**YOUR INSTRUCTIONS**: Two lines mark the range in the entries below: the one holding "10 + (550, 595)" and the one holding "Delivery & Returns (211, 2404)". Set down those two and all lines between them, exactly.

**DATASET RECORDS**:
━━━━━━━━━━━━━━━━

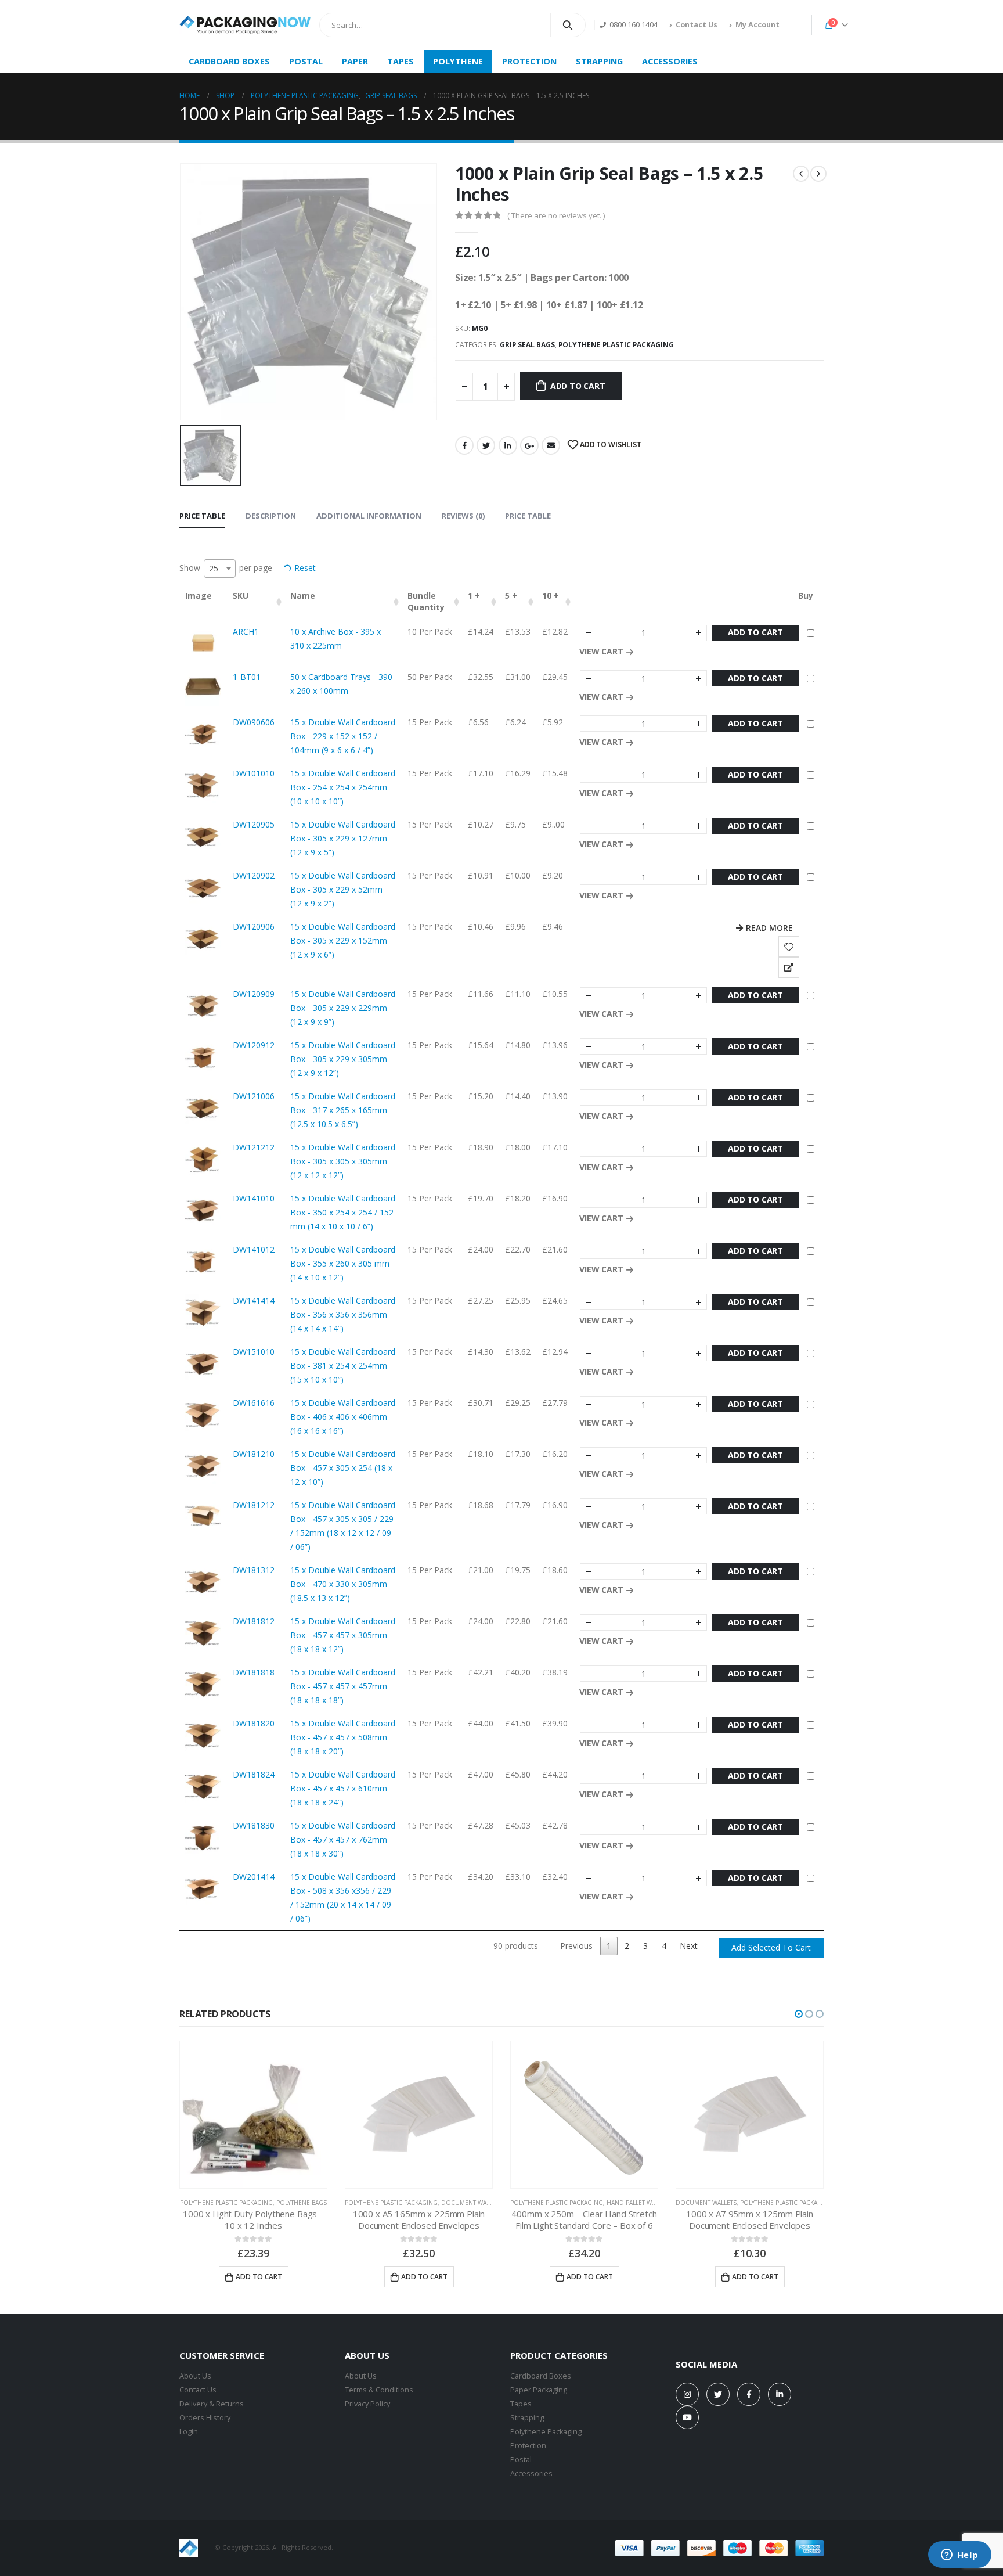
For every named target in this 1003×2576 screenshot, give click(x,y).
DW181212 (254, 1504)
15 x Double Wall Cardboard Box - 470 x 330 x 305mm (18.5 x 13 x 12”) (342, 1583)
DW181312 (254, 1569)
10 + (550, 595)
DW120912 (254, 1044)
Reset (305, 567)
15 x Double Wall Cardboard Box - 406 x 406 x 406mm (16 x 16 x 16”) (342, 1416)
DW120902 (254, 875)
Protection (528, 2446)
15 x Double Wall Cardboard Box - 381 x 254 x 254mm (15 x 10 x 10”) (342, 1365)
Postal (521, 2460)
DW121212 (254, 1147)
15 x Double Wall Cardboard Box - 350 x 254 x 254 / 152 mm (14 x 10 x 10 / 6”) (342, 1212)
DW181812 (254, 1621)
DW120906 (254, 926)
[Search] (568, 25)
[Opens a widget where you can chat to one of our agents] (959, 2555)
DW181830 (254, 1825)
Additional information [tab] (368, 515)
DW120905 (254, 824)
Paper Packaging (538, 2390)
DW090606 (254, 722)
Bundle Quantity (426, 601)
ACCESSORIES (670, 61)
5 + (511, 595)
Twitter (486, 445)
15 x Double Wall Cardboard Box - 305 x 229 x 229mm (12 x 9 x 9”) (342, 1007)
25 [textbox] (213, 568)
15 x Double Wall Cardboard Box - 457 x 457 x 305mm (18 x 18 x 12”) (342, 1635)
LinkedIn (508, 445)
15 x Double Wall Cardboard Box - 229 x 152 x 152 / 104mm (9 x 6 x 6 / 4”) (342, 736)
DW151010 (254, 1351)
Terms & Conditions (379, 2390)
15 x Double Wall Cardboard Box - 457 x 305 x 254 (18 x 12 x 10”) (342, 1467)
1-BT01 (247, 676)
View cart (601, 651)
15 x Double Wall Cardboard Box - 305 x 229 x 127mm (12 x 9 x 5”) (342, 838)
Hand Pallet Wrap (635, 2203)
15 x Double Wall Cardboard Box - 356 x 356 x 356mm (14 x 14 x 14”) (342, 1314)
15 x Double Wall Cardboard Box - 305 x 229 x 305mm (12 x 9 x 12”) (342, 1058)
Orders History (204, 2418)
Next (689, 1945)
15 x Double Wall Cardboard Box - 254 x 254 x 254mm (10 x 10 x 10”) (342, 787)
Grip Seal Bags (527, 345)
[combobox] (220, 568)
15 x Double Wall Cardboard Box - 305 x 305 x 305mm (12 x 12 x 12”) (342, 1161)
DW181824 (254, 1774)
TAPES (400, 61)
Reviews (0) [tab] (463, 515)
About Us (195, 2376)
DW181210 (254, 1453)
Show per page (225, 568)
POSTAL (306, 61)
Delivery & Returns (211, 2404)
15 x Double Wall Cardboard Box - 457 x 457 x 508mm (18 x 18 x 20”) (342, 1737)
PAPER (355, 61)
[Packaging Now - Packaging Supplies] (245, 25)
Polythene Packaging (546, 2432)
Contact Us (696, 25)
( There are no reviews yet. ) (556, 215)
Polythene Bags (301, 2203)
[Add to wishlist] (788, 946)
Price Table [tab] (202, 515)
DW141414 (254, 1300)
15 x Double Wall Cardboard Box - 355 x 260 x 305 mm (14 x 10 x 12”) (342, 1263)
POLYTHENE (458, 61)
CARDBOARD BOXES (229, 61)
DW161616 (254, 1402)
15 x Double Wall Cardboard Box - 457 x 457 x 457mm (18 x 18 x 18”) (342, 1686)
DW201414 (254, 1876)
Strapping (527, 2418)
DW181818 (254, 1672)
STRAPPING (599, 61)
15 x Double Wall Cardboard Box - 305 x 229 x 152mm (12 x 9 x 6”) (342, 940)
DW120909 (254, 993)
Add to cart (577, 385)
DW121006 (254, 1096)
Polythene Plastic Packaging (616, 345)
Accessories (531, 2473)
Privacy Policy (367, 2404)
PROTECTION (529, 61)
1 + (474, 595)
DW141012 (254, 1249)
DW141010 (254, 1198)
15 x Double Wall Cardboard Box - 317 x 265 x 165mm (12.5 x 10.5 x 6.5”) (342, 1110)
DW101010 (254, 773)
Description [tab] (271, 515)
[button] (798, 2014)
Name (302, 595)
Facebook (464, 445)
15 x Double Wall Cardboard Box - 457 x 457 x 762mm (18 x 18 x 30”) (342, 1839)
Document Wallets (471, 2203)
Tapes (521, 2404)
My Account (757, 25)
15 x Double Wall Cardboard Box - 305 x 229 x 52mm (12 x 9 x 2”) (342, 889)
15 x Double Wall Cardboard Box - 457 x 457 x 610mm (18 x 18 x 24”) (342, 1788)
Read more (769, 927)
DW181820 (254, 1723)
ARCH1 (246, 631)
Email (551, 445)
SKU (240, 595)
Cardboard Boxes (540, 2376)
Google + (529, 445)
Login (188, 2432)
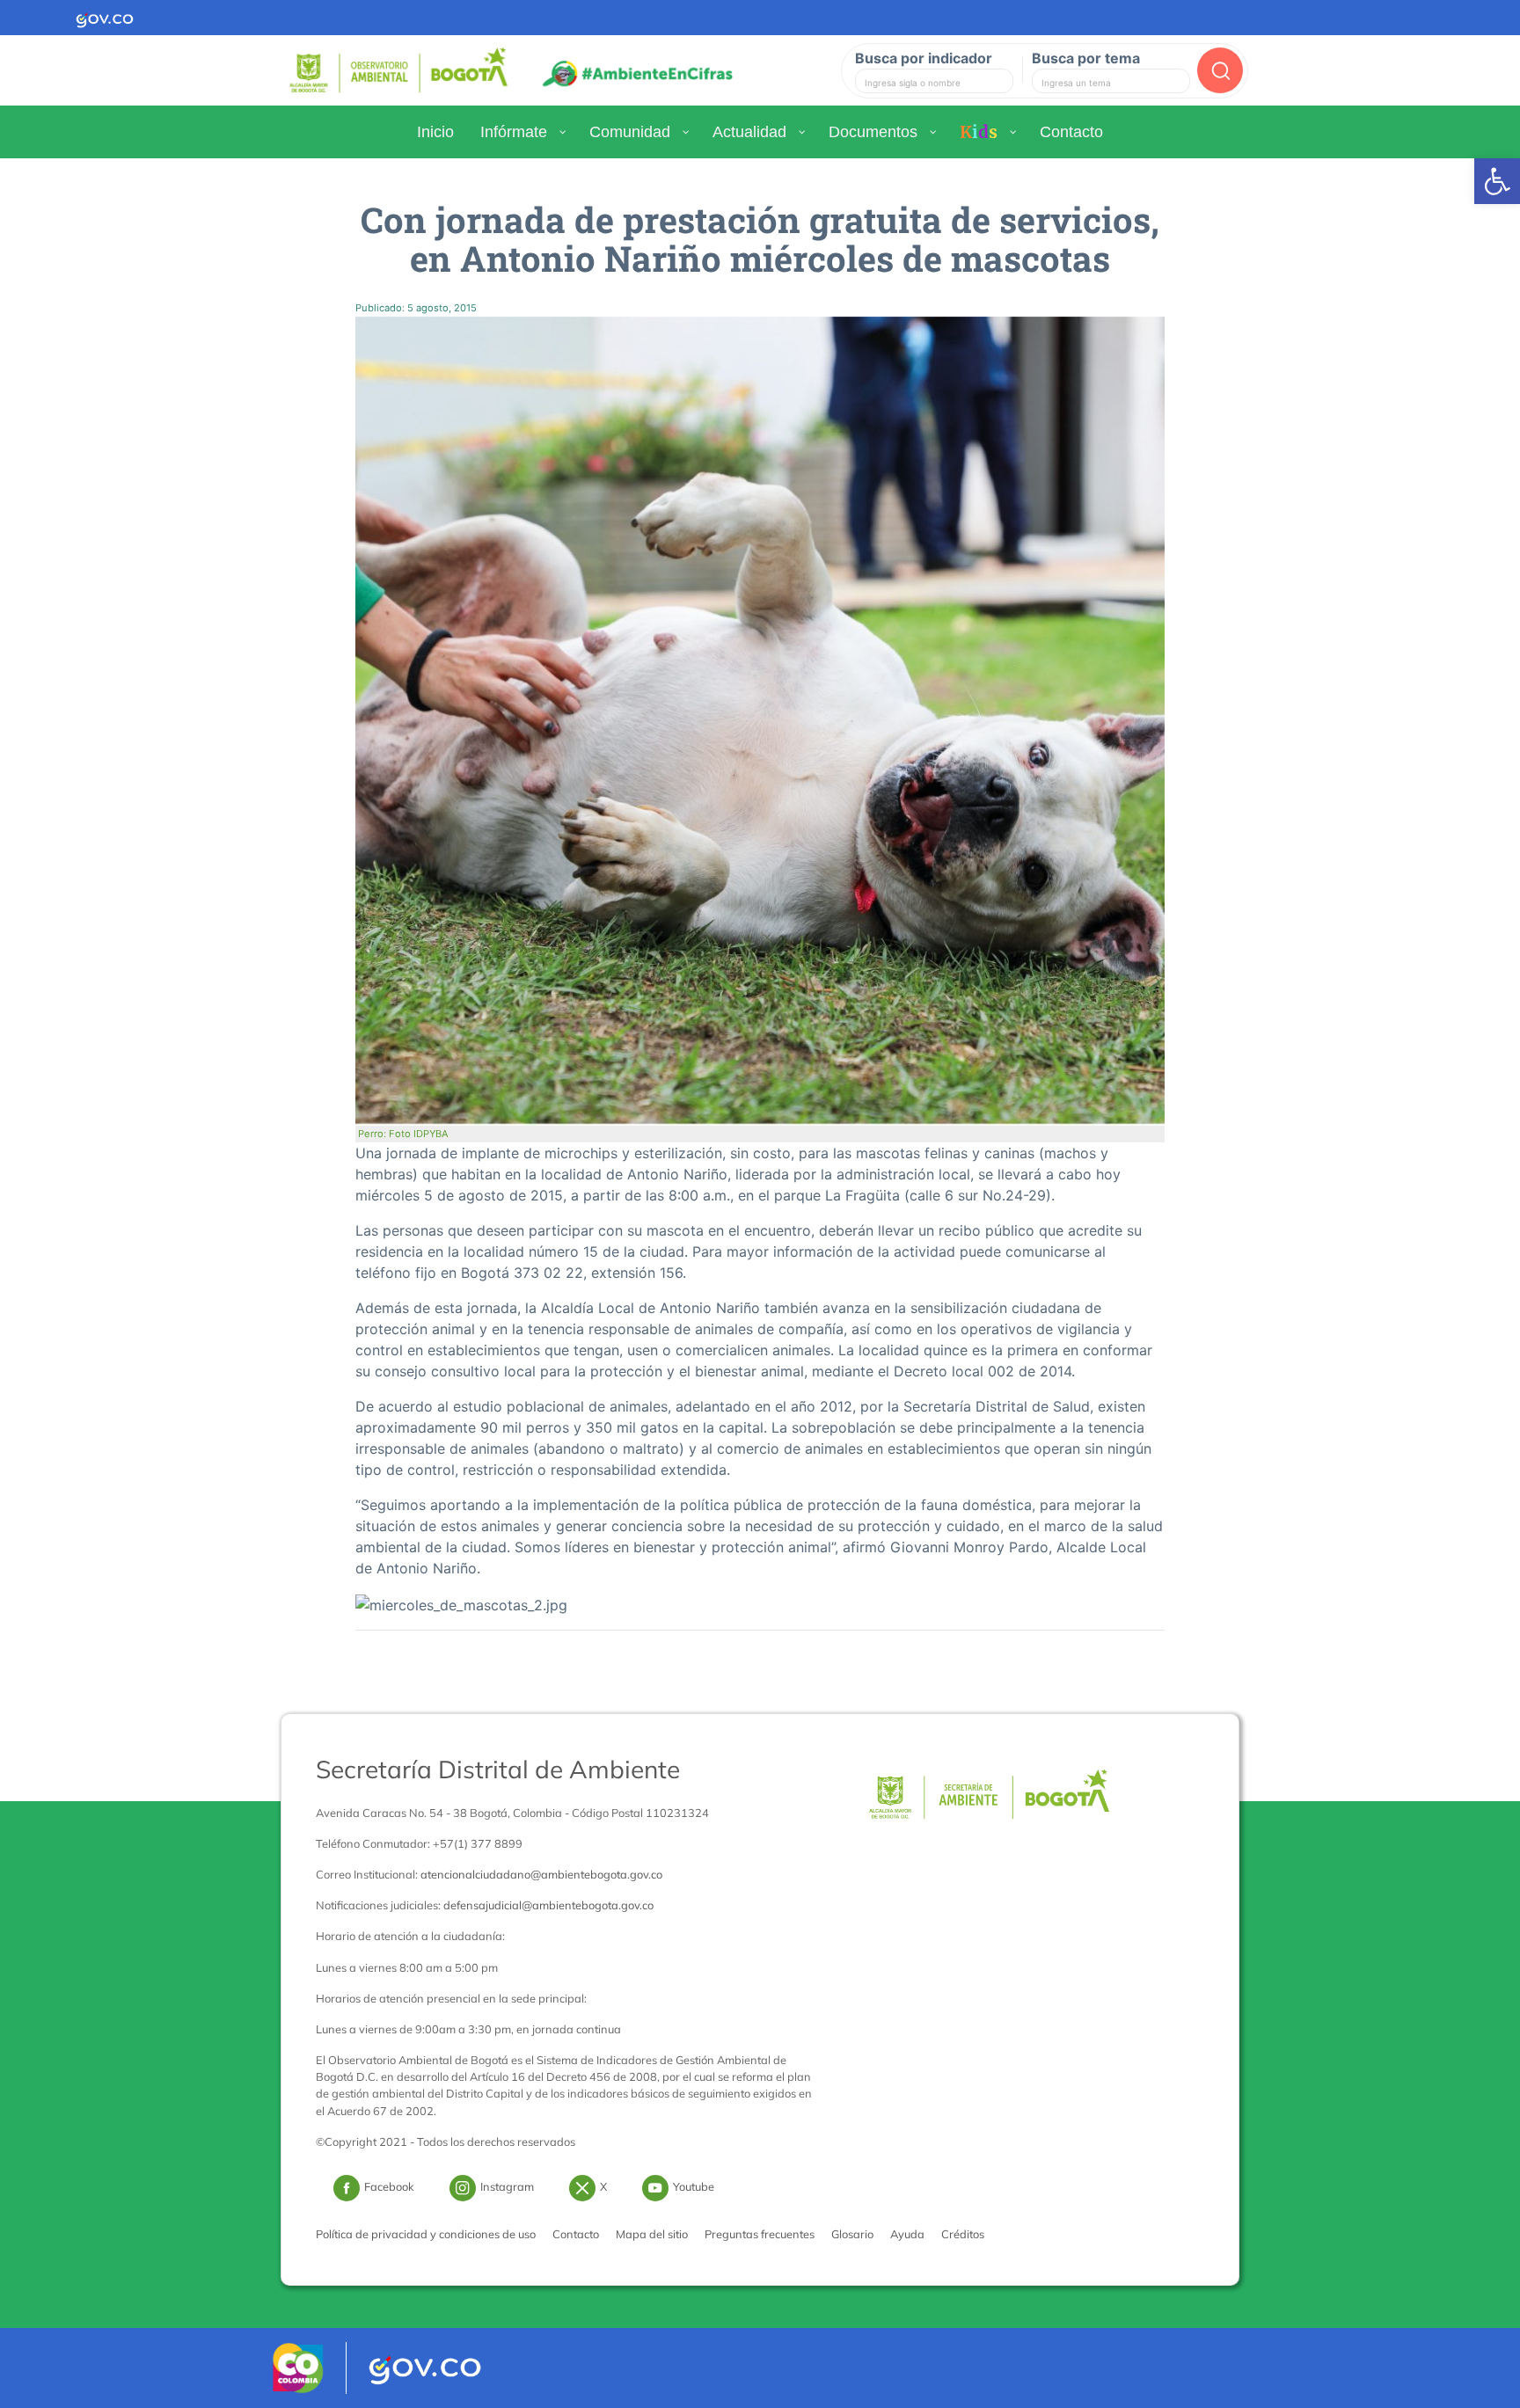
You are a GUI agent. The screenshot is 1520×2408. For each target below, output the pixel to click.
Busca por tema (1086, 58)
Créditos (962, 2234)
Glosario (852, 2234)
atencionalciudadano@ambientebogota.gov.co (541, 1874)
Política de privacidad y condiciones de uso (426, 2234)
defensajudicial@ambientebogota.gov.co (548, 1905)
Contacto (575, 2234)
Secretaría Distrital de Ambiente (498, 1769)
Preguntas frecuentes (760, 2234)
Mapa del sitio (652, 2234)
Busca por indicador (923, 58)
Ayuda (907, 2234)
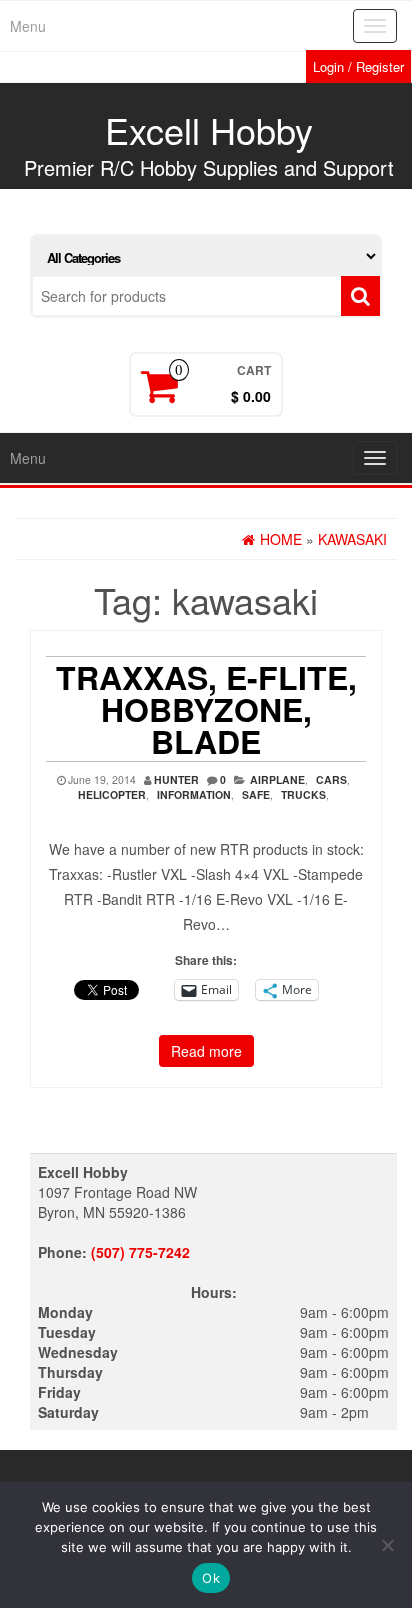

━━━━━━━━━━━━━━━━

**REPLY TO THE TASK**:
10 + (550, 595)
DW120912 (254, 1044)
Reset (305, 567)
15 x Double Wall Cardboard Box - 406 x 406 x 406mm (16 x 16 x 16”) (342, 1416)
DW120902 (254, 875)
Protection (528, 2446)
15 x Double Wall Cardboard Box - 381 x 254 x 254mm (15 x 10 x 10”) (342, 1365)
Postal (521, 2460)
DW121212 (254, 1147)
15 x Double Wall Cardboard Box - 350 x 254 x 254 / 152 mm (14 x 10 x 10 / 6”) (342, 1212)
DW181812 (254, 1621)
DW120906 (254, 926)
[Search] (568, 25)
[Opens a widget where you can chat to one of our agents] (959, 2555)
DW181830 (254, 1825)
Additional information [tab] (368, 515)
DW120905 (254, 824)
Paper Packaging (538, 2390)
DW090606 (254, 722)
Bundle Quantity (426, 601)
ACCESSORIES (670, 61)
5 + (511, 595)
Twitter (486, 445)
15 x Double Wall Cardboard Box - 305 x 229 x 229mm (12 x 9 x 9”) (342, 1007)
25 [textbox] (213, 568)
15 x Double Wall Cardboard Box - 457 x 457 x 305mm (18 x 18 x 12”) (342, 1635)
LinkedIn (508, 445)
15 x Double Wall Cardboard Box - 229 x 152 x 152 / 104mm (9 x 6 x 6 / 4”) (342, 736)
DW151010 (254, 1351)
Terms & Conditions (379, 2390)
15 x Double Wall Cardboard Box - 457 x 305 x 254 (18 x 12 x 10”) (342, 1467)
1-BT01 (247, 676)
View cart (601, 651)
15 x Double Wall Cardboard Box - 305 x 229 x 127mm (12 x 9 x 5”) (342, 838)
Hand Pallet Wrap (635, 2203)
15 x Double Wall Cardboard Box - 356 x 356 x 356mm (14 x 14 x 14”) (342, 1314)
15 x Double Wall Cardboard Box - 305 x 229 x 305mm (12 x 9 x 12”) (342, 1058)
Orders History (204, 2418)
Next (689, 1945)
15 x Double Wall Cardboard Box - 254 x 254 x 254mm (10 x 10 x 10”) (342, 787)
Grip Seal Bags (527, 345)
[combobox] (220, 568)
15 x Double Wall Cardboard Box - 305 x 305 x 305mm (12 x 12 x 12”) (342, 1161)
DW181824 (254, 1774)
TAPES (400, 61)
Reviews (0) [tab] (463, 515)
About Us (195, 2376)
DW181210 (254, 1453)
Show per page (225, 568)
POSTAL (306, 61)
Delivery & Returns (211, 2404)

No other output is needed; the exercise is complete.